**Problem requirements**
Gather every line below that contains the word "pixels", and copy each of those lines in full.

(Stored dataset items)
** Begin **

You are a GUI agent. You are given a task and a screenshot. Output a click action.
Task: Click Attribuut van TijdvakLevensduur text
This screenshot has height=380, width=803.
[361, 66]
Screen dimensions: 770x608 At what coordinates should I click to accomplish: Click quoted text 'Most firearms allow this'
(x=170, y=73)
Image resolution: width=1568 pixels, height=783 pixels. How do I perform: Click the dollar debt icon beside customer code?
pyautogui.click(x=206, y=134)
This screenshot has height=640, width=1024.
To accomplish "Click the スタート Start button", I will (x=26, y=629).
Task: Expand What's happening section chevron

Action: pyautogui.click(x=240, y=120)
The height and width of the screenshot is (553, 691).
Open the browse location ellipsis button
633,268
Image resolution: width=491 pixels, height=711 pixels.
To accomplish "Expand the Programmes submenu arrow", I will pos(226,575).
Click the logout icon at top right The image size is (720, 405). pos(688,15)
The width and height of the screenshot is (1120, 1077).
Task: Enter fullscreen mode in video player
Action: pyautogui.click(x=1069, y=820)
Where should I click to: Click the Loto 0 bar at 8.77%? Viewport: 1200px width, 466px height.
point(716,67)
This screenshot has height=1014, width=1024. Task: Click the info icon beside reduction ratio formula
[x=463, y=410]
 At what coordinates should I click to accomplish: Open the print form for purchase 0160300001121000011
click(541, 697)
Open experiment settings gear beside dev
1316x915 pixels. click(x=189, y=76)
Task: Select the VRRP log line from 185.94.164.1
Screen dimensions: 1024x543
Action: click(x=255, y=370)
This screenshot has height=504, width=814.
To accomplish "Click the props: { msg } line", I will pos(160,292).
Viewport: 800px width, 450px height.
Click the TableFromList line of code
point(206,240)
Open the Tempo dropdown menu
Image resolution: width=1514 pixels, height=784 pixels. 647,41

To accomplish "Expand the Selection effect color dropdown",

** End **

**Task answer**
Image resolution: width=1568 pixels, height=783 pixels. How do I perform: Click the dollar debt icon beside customer code?
Image resolution: width=491 pixels, height=711 pixels.
1316x915 pixels. click(x=189, y=76)
Image resolution: width=1514 pixels, height=784 pixels. 647,41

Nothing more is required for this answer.